## Exercise aim
Please return exactly the lines from the top of the data through the line that contains "Erste Verabreichung nanovesikulärer", and skip all pictures.

Stored records:
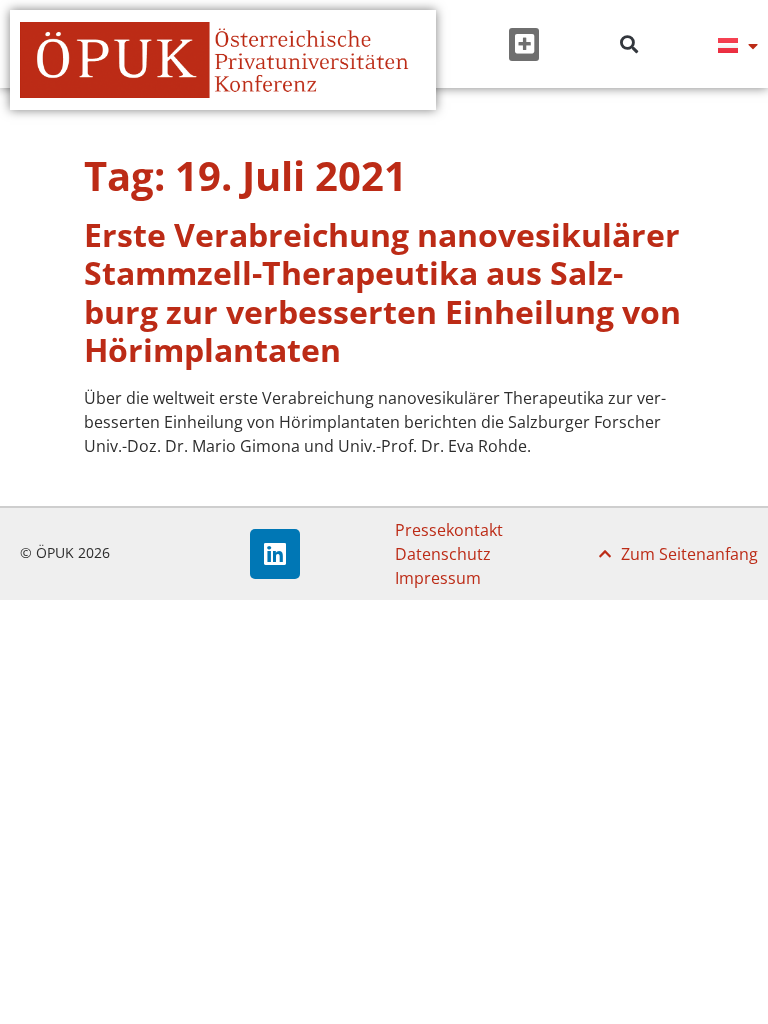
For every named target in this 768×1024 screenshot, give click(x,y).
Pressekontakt (449, 530)
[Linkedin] (275, 554)
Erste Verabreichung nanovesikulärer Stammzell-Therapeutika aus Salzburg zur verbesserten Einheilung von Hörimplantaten (382, 292)
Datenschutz (443, 554)
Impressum (438, 578)
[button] (524, 44)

## Exercise answer
For every named target in this 768×1024 screenshot, give click(x,y).
Pressekontakt (449, 530)
[Linkedin] (275, 554)
Erste Verabreichung nanovesikulärer Stammzell-Therapeutika aus Salzburg zur verbesserten Einheilung von Hörimplantaten (382, 292)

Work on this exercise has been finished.